#### RECORDS SHOWN
* START *

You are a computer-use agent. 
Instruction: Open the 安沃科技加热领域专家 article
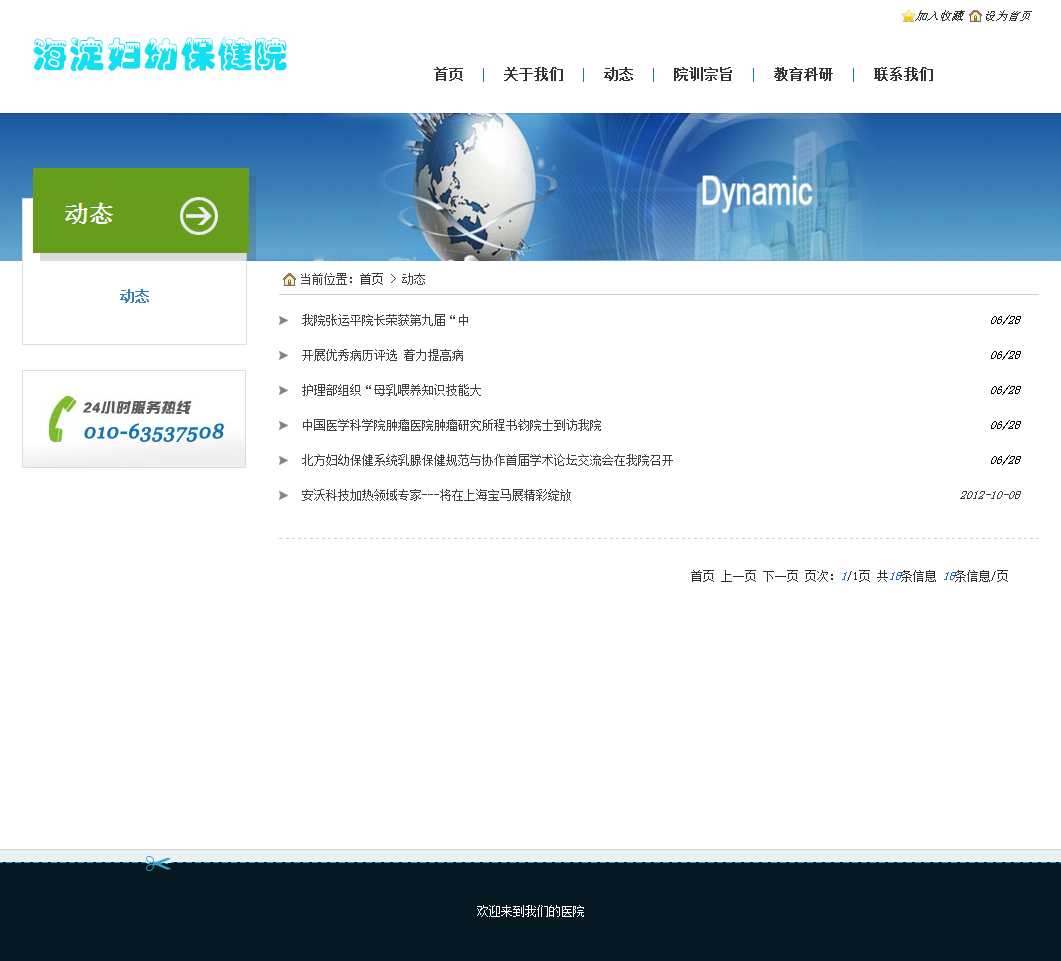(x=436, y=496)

* END *
* START *

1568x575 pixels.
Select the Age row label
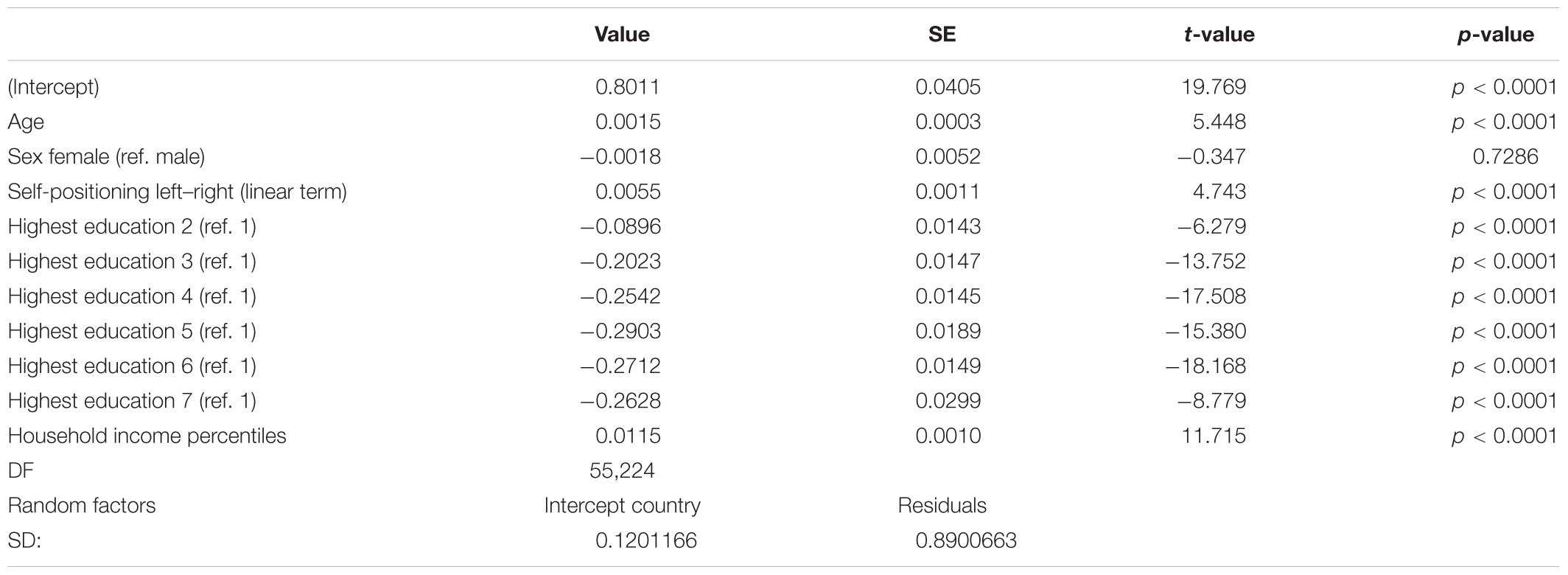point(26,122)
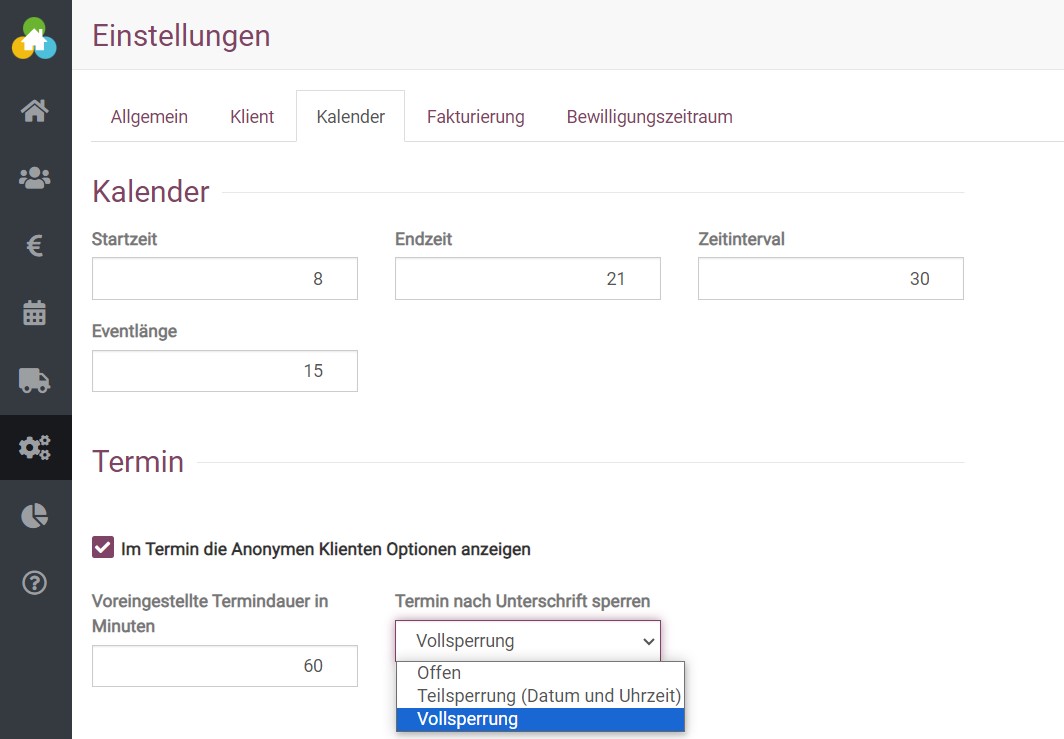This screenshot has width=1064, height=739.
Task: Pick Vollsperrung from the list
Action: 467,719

* END *
* START *

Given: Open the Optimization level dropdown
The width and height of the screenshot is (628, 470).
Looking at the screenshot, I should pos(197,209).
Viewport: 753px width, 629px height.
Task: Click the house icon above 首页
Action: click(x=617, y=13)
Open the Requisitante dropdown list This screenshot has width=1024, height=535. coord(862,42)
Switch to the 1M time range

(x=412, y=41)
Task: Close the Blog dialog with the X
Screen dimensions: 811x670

* END *

Copy out verbatim the part of the data that begins with the line containing "Switch to the 1M time range" and ends with the line containing "Screen dimensions: 811x670", including both of those lines.

#### TASK RESPONSE
Switch to the 1M time range

(x=412, y=41)
Task: Close the Blog dialog with the X
Screen dimensions: 811x670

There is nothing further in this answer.